TASK DIRECTIONS: Which lines in the items below contain the word "height"? Report each of them in full.

** Start GIVEN DATA **

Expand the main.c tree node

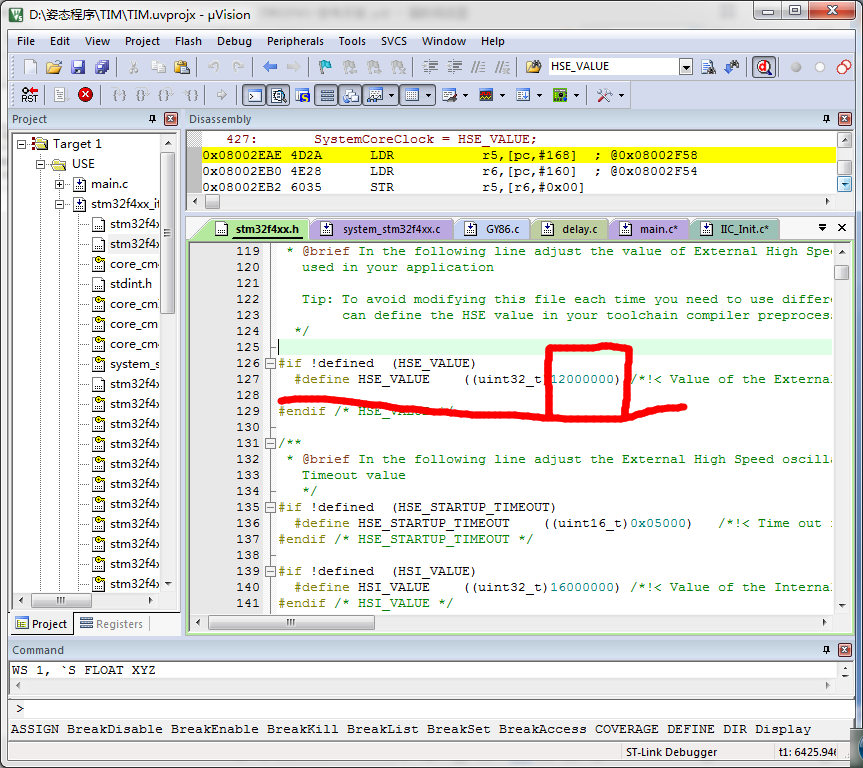[59, 184]

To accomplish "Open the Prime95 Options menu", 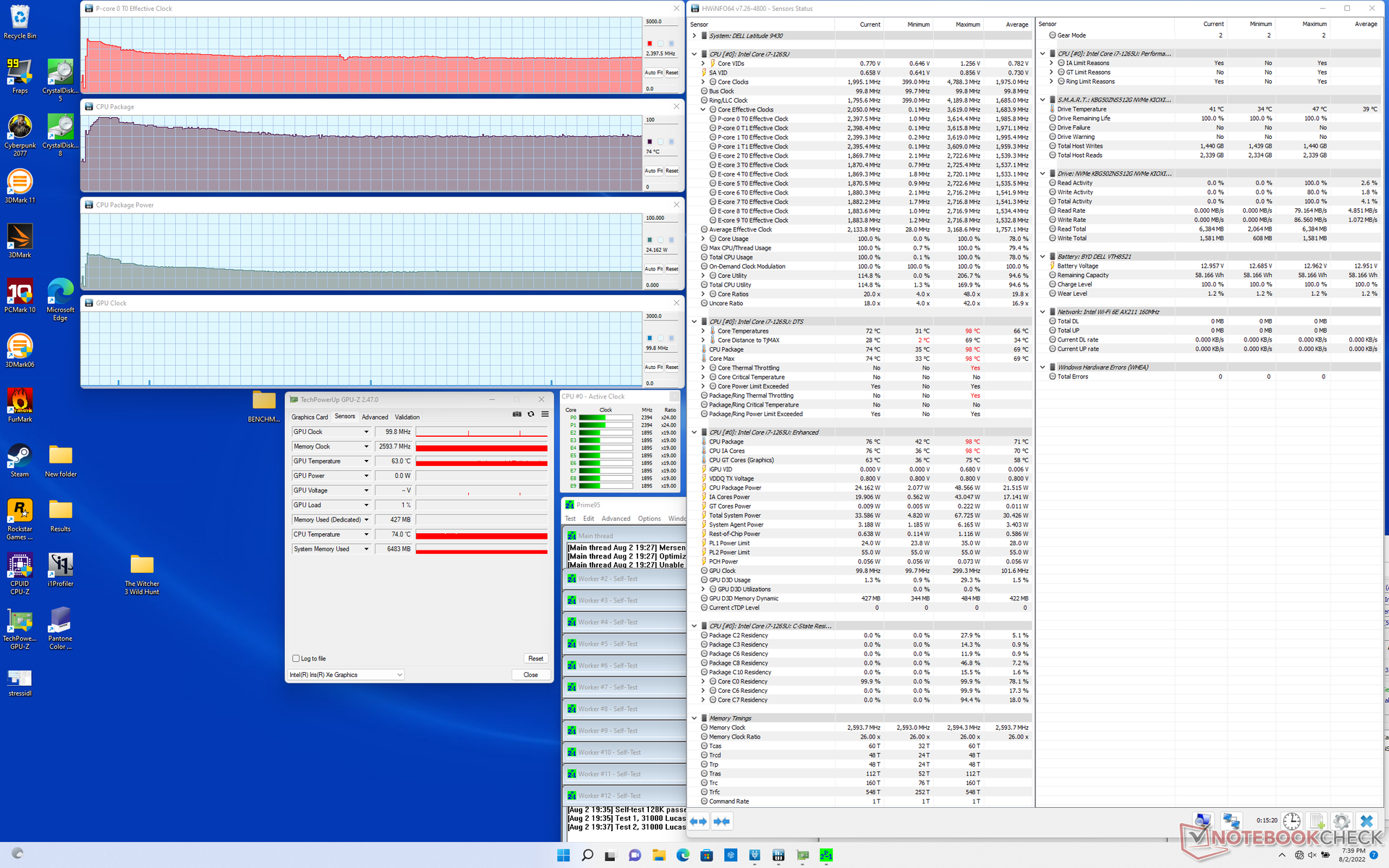I will [649, 519].
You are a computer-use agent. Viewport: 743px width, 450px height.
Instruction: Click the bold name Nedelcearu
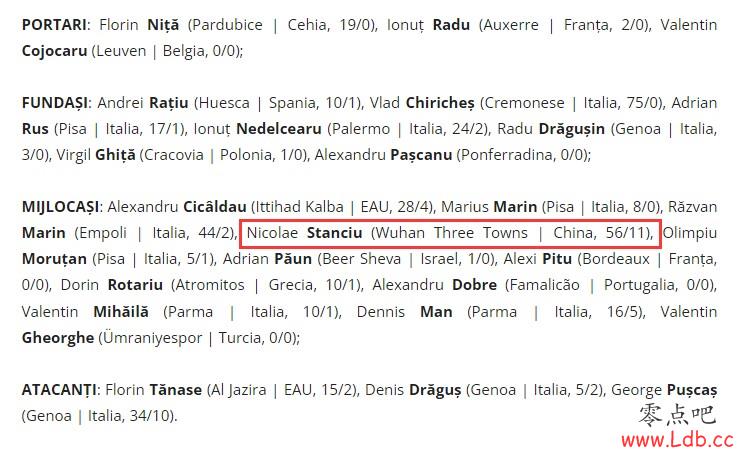tap(279, 129)
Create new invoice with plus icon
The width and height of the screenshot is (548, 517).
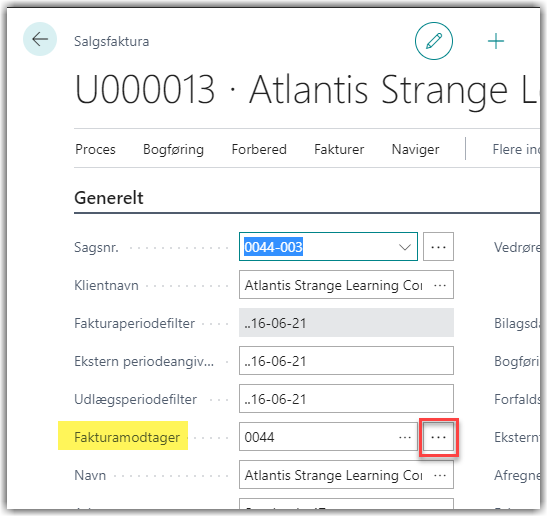[496, 41]
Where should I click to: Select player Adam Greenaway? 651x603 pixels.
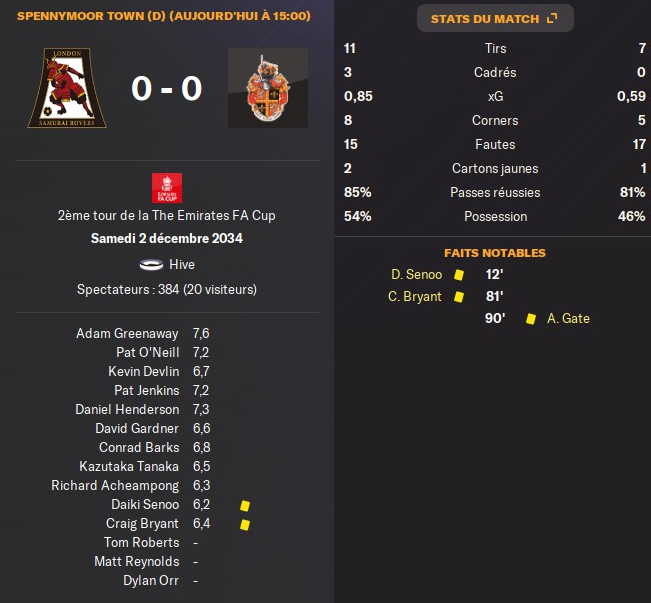tap(127, 333)
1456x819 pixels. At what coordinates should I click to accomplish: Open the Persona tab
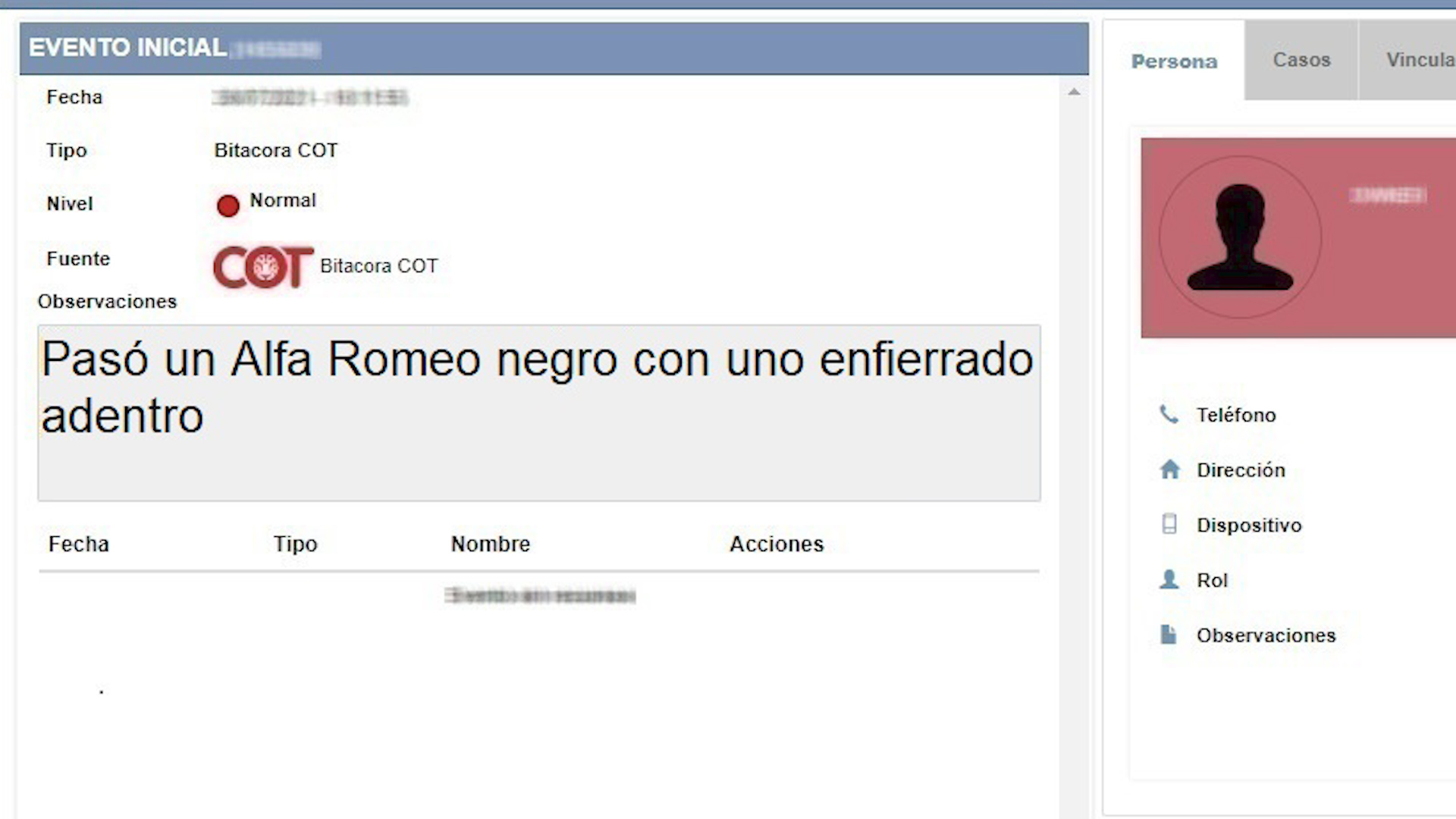[1173, 61]
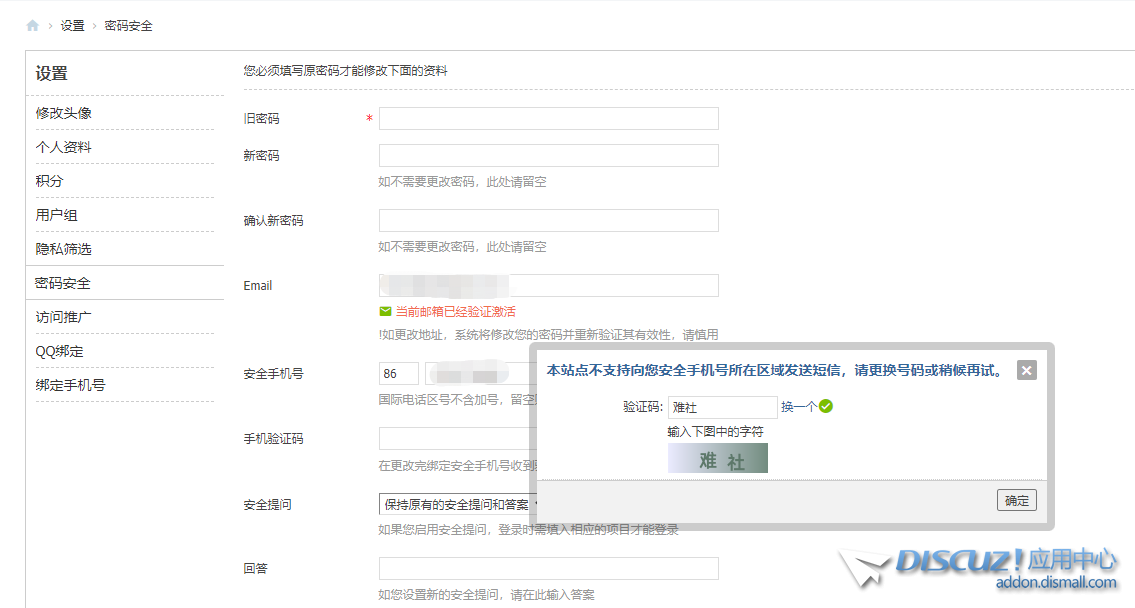Click the green checkmark icon next to 换一个

(x=824, y=407)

** End GIVEN DATA **

CORRECT ANSWER:
You are a computer-use agent. Viewport: 743px width, 450px height.
The width and height of the screenshot is (548, 517).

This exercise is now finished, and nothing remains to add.